Al cabo del tiempo, todas estas chanzas y prejuicios se fueron intensificando. La primera vez que me dijeron, a modo de indirecta, «de fora vindrà qui de casa ens traurà» («de fuera vendrá quien de casa nos echará»), me dolió bastante. Entendí que yo siempre sería de fuera, exactamente de la meseta, tal y como algunos despectivamente dicen. Así también me lo hacían constar todos los profesores que me examinaban en valenciano cuando decían que mi acento es propio de alguien de fuera. Es algo que jamás me ha dicho ningún profesor examinándome de inglés o alemán, por ejemplo.

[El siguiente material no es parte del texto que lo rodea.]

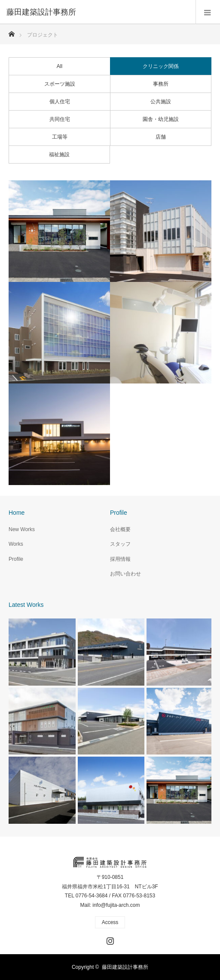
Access (110, 922)
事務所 (161, 84)
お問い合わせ (125, 574)
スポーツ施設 (60, 84)
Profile (16, 559)
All (59, 66)
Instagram (109, 939)
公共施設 (161, 102)
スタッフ (120, 544)
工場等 (60, 137)
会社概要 (120, 529)
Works (16, 544)
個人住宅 (60, 102)
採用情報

Octubre de 2017 desveló que, efectivamente, detrás de tantas bromas e indirectas subyacía un componente segregador de índole peligrosa. Aquel fue el año del procés catalán y también el año en el que muchos amigos y conocidos me eliminaron de sus vidas animándome a volver a la meseta y llamándome «colono». He aquí el resultado de enseñar a los niños a pintar banderas de su región. En principio nada malo, por supuesto.
¿Sabéis dónde jamás me llamaron «colono» ni les importaba que hablase castellano o valenciano, aunque fuese con acento de fuera? En SUMA y en los departamentos de recaudación de impuestos. Para eso sí soy de la tierra y estoy completamente integrado incluso si hablase sueco o finés.
Decía Mario Benedetti que el emigrante se queda sin hogar para siempre porque ya esté en su lugar de origen o en su nueva residencia, siempre le faltará uno de los dos y siempre echará de menos una parte de su alma. En el caso del madrileño emigrante, esto no se cumple estrictamente: nosotros siempre echamos de menos Madrid, cierto, pero nuestra ciudad es literalmente una parte del mundo entero, por lo que creemos que, como está abierta a todos, no nos pertenece. Nadie nos enseña a sentirla como un hogar propio. Creemos que es de todos y por eso cometemos el fatídico error de creer que allá donde vayamos, seremos recibidos en los mismos términos.